• [課題 1] エントリのうち、「Task: Copy the apply plugin line」を含む行から「click(x=270, y=258)」を含む行まで(両端を含む)を、各行を1つの文字列としたJSONリストで出力してください。空行は除き、画像は出力に含めないでください。

• [ページ本文]
リベラルアーツ研究教育院 News
【現代イギリス演劇】谷岡 健彦 教授
リベラルアーツ研究教育院では、英語科目を担当しています。
授業では学生たちに国際意識を醸成するという目的で、海外事情や異文化理解に関する教材を用いることが多いですね。語学を学ぶというのはコミュニケーション力を磨くことなので、授業では学生たちが発言しやすいような“場づくり”を心がけています。
最初にアイスブレイクになるような問いを投げかけたり、学生が何か面白いことを言ったら率先して笑ったり。そうすることで、「あ、怖い先生じゃないんだな」「この教室は多少悪ふざけをしても許してもらえるんだ」という雰囲気をまず感じてもらう。東工大の学生は優等生が多いので「間違ったことを言っちゃいけない」「こんなこと言ったら馬鹿にされるんじゃないか」みたいなプレッシャーを感じている学生がわりと多いんです。まずはそのプレッシャーを取り払ってあげるところからスタートするのが肝心だと思っています。
英語の授業で学生たちを積極的に巻き込んでいくスタイルをとりわけ意識するようになったのは、2016年に新入生必修の教養科目「東工大立志プロジェクト」をスタートしてからですね。
「立志プロジェクト」の授業では、演劇ワークショップのテクニックを入れることもあります。たとえば、コミュニケーションをテーマにした演習では、「あのとき言えなかった言葉」というのをお題に出すんです。4人グループに分かれて、ひとりずつ紙に書いて見せ合うのですが、その中に「シャーペンの芯貸して」というがあった。気になりますよね。そこで、「どういう場面でそれを言えなかったのか」を説明してもらうと、「模擬試験の最中にシャーペンの芯がなくなった。でも隣の人に借りたら不正を疑われるかもしれないと思って言えなかった」ということがわかってくる。わかったら、今度はそれを再現ドラマにするわけです。
ただし、「芯貸して」と言ったのがA君だったとしたら、A君は自分では演じず、B君がA君の役を務める。演じてもらうためにA君はさらに詳しい状況説明が必要になるし、B君にも聞き取り能力が求められます。そうしてドラマに仕立て上げることによって、A君は自分の行為を客観視することができ、クラス全員がA君の体験を共有して互いの関係を深めることにもつながるのです。
「イギリス現代演劇」を研究しています。戯曲の翻訳や劇評もやりますし、学生時代は芝居をかじっていたこともありました。東工大では語学の英語を教えているので、研究と教育が直接からむことはあまりなかったのですが、リベラルアーツ研究教育院が立ち上がってから考えが変わりました。教養科目の授業設計にかかわり、「立志プロジェクト」や「教養卒論」など、学生たちが積極的に参加するアクティブラーニング型の授業を行うことになりました。演劇に関わってきた経験を活かすことができる、と確信するようになったのです。
リベラルアーツ研究教育院では、4人いる副研究教育院長のひとりとして、企画や広報を担当しています。2016年から研究教育院が立ち上がり「東工大が変わるぞ」と掛け声があったときには、もしかすると看板のすげ替えにすぎない改革に終わるんじゃないかと危惧していました。けれども語学の教員としてプロジェクトに参加することになり、ほかの先生方と話し合ったり会議に参加したりするうちに、これは本格的な教育改革だということがわかってきました。

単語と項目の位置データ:

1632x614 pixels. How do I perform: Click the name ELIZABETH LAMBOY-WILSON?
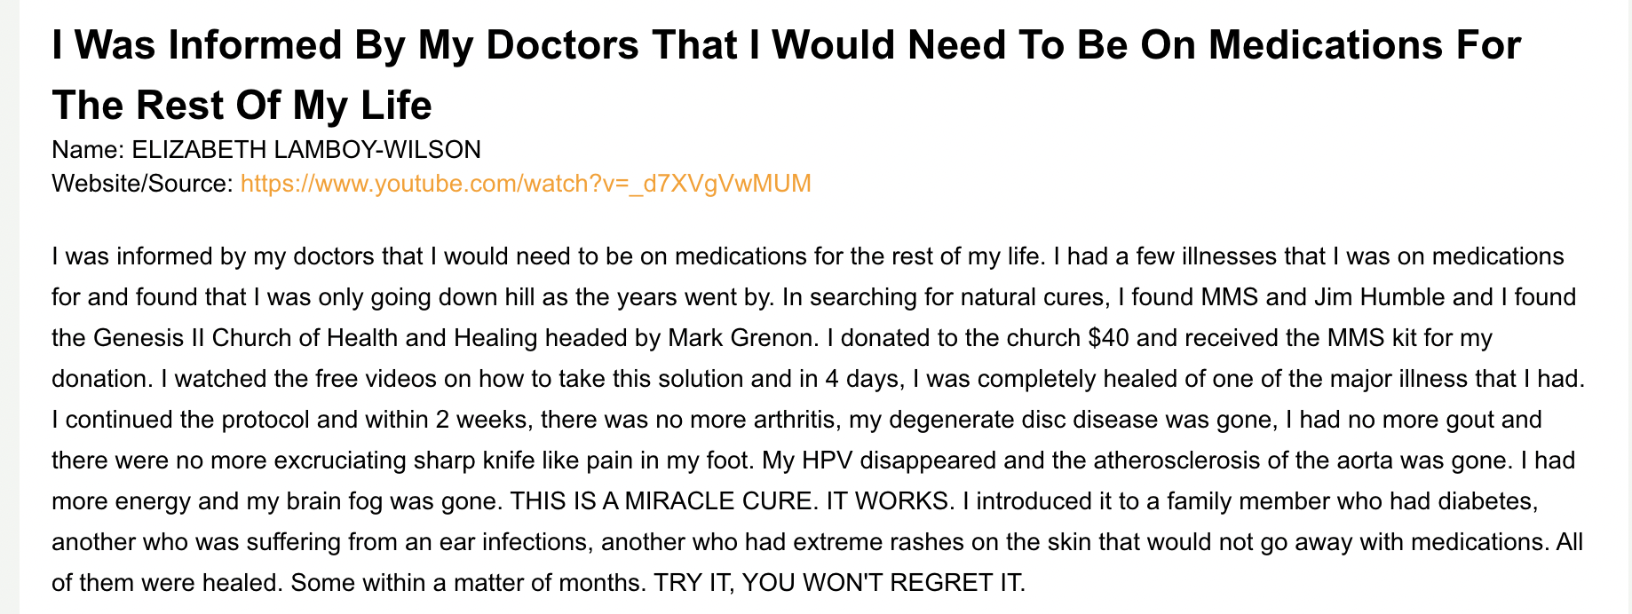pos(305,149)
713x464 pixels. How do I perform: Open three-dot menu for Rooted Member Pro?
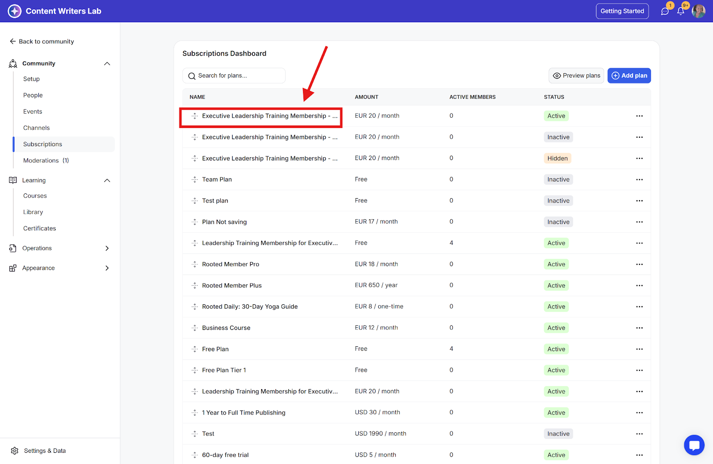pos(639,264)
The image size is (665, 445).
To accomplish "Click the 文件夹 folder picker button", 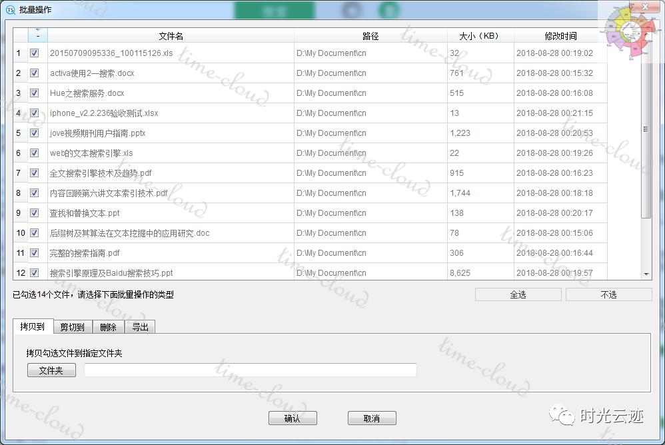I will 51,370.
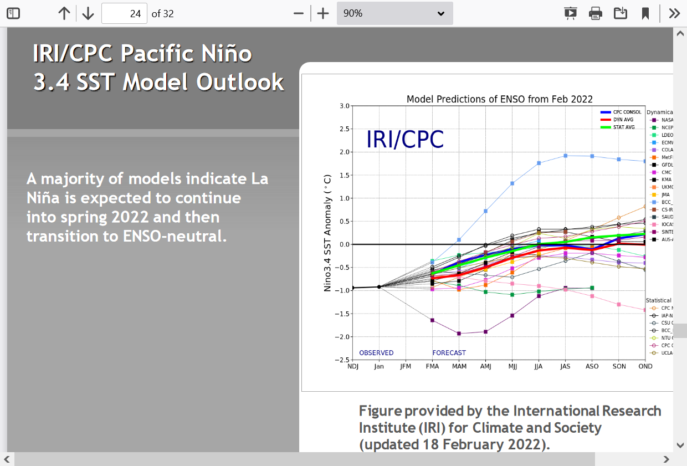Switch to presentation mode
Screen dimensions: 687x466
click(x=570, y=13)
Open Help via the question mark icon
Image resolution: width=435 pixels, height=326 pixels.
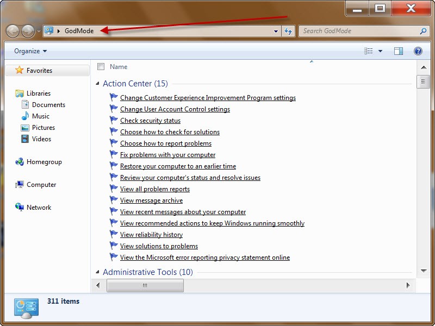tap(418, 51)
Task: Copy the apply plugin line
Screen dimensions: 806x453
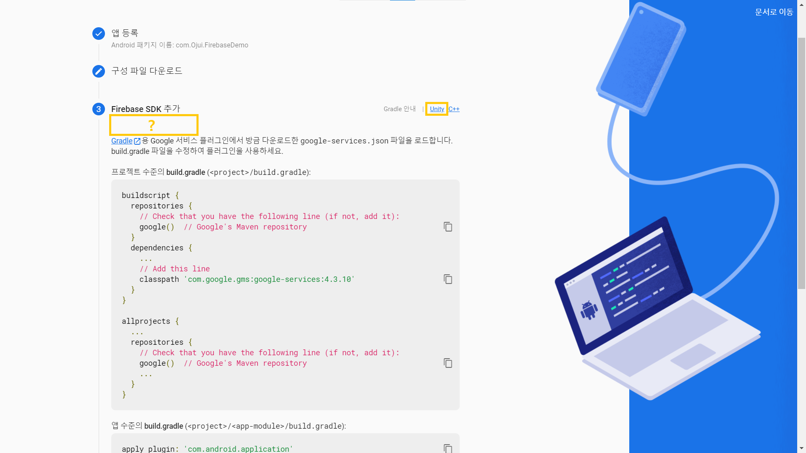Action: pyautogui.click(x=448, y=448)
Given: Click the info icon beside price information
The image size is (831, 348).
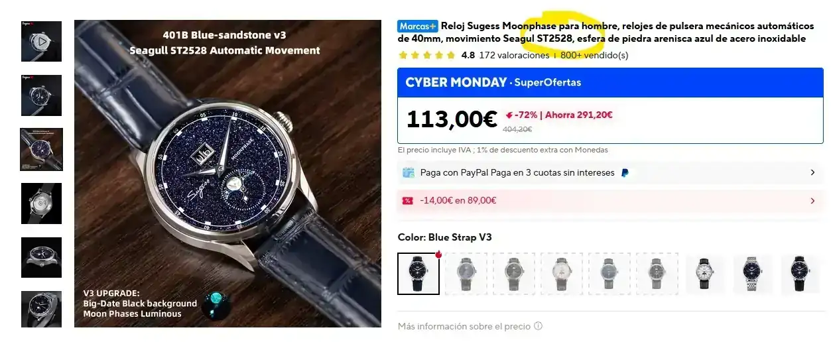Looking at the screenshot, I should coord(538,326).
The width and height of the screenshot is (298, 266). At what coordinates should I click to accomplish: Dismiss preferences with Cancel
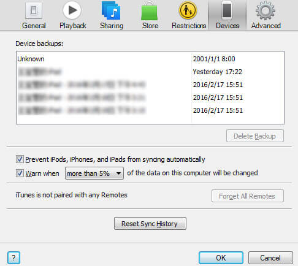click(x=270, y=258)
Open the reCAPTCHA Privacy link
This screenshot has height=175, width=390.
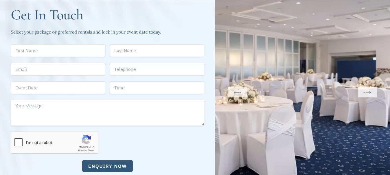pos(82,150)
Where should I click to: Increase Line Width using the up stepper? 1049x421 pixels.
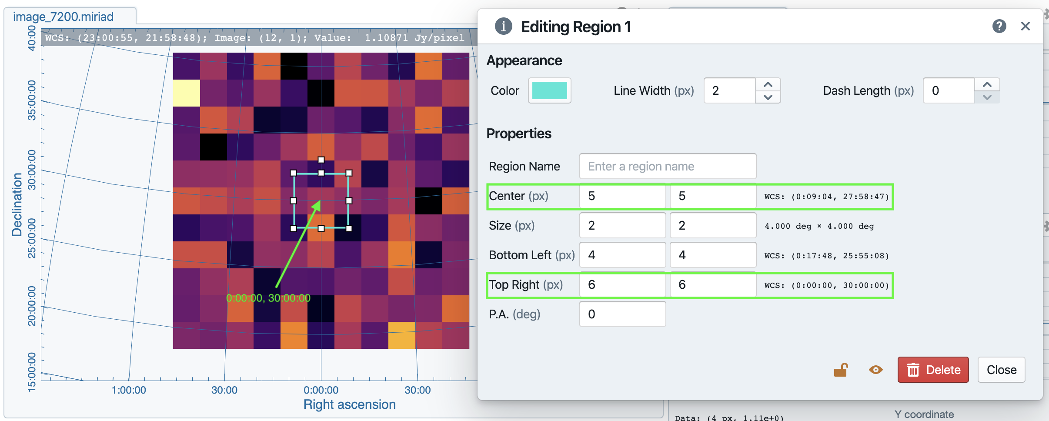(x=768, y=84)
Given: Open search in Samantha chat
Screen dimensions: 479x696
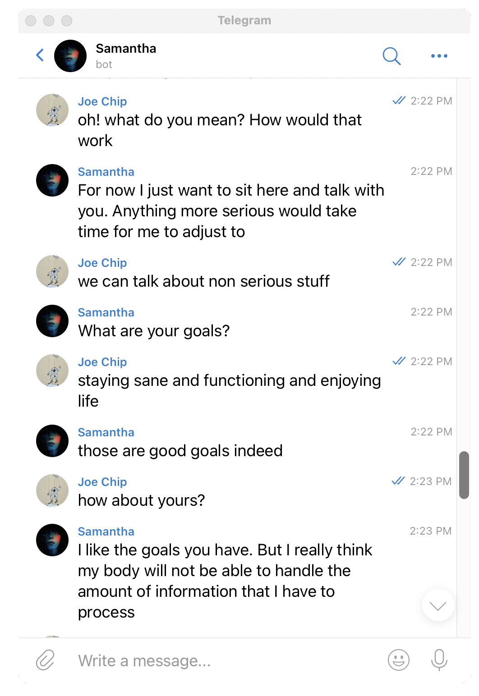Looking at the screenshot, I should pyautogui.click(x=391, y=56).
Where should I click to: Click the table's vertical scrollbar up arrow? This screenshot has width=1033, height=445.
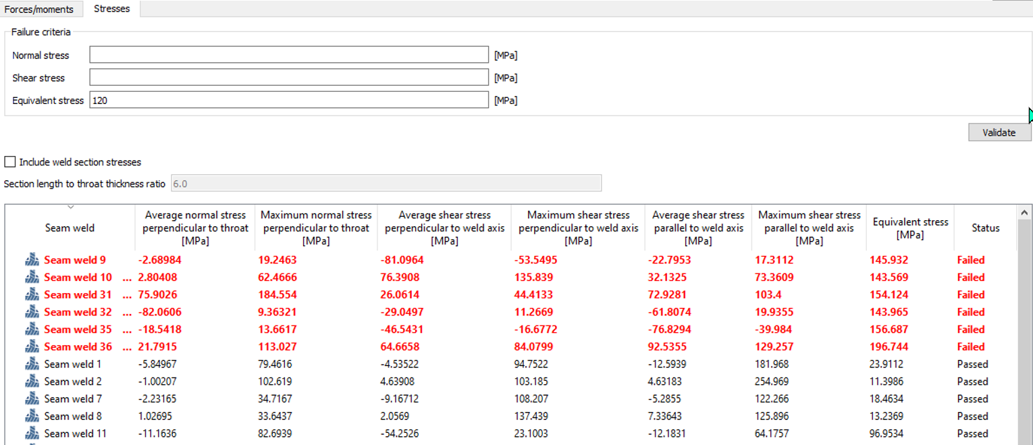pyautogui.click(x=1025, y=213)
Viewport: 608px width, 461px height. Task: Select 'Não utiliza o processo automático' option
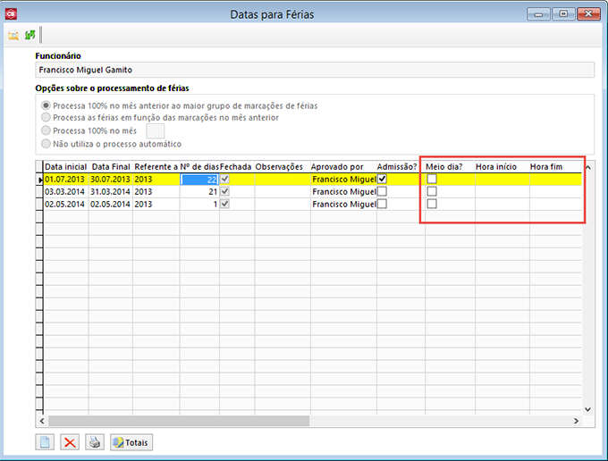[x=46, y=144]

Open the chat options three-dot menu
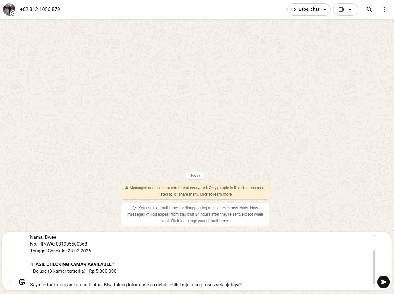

• [課題 2] ページ本文の「リベラルアーツ研究教育院 News」から「プロジェクト」をスタートしてからですね。」までを、一字一句変えずに再掲してください。

• [解答例 1]
[
  "Task: Copy the apply plugin line",
  "Screen dimensions: 806x453",
  "Action: pyautogui.click(x=448, y=448)",
  "Given: Click the info icon beside price information",
  "The image size is (831, 348).",
  "Looking at the screenshot, I should coord(538,326).",
  "The width and height of the screenshot is (298, 266). At what coordinates should I click to accomplish: Dismiss preferences with Cancel",
  "click(x=270, y=258)"
]

• [解答例 2]
リベラルアーツ研究教育院 News
【現代イギリス演劇】谷岡 健彦 教授
リベラルアーツ研究教育院では、英語科目を担当しています。
授業では学生たちに国際意識を醸成するという目的で、海外事情や異文化理解に関する教材を用いることが多いですね。語学を学ぶというのはコミュニケーション力を磨くことなので、授業では学生たちが発言しやすいような“場づくり”を心がけています。
最初にアイスブレイクになるような問いを投げかけたり、学生が何か面白いことを言ったら率先して笑ったり。そうすることで、「あ、怖い先生じゃないんだな」「この教室は多少悪ふざけをしても許してもらえるんだ」という雰囲気をまず感じてもらう。東工大の学生は優等生が多いので「間違ったことを言っちゃいけない」「こんなこと言ったら馬鹿にされるんじゃないか」みたいなプレッシャーを感じている学生がわりと多いんです。まずはそのプレッシャーを取り払ってあげるところからスタートするのが肝心だと思っています。
英語の授業で学生たちを積極的に巻き込んでいくスタイルをとりわけ意識するようになったのは、2016年に新入生必修の教養科目「東工大立志プロジェクト」をスタートしてからですね。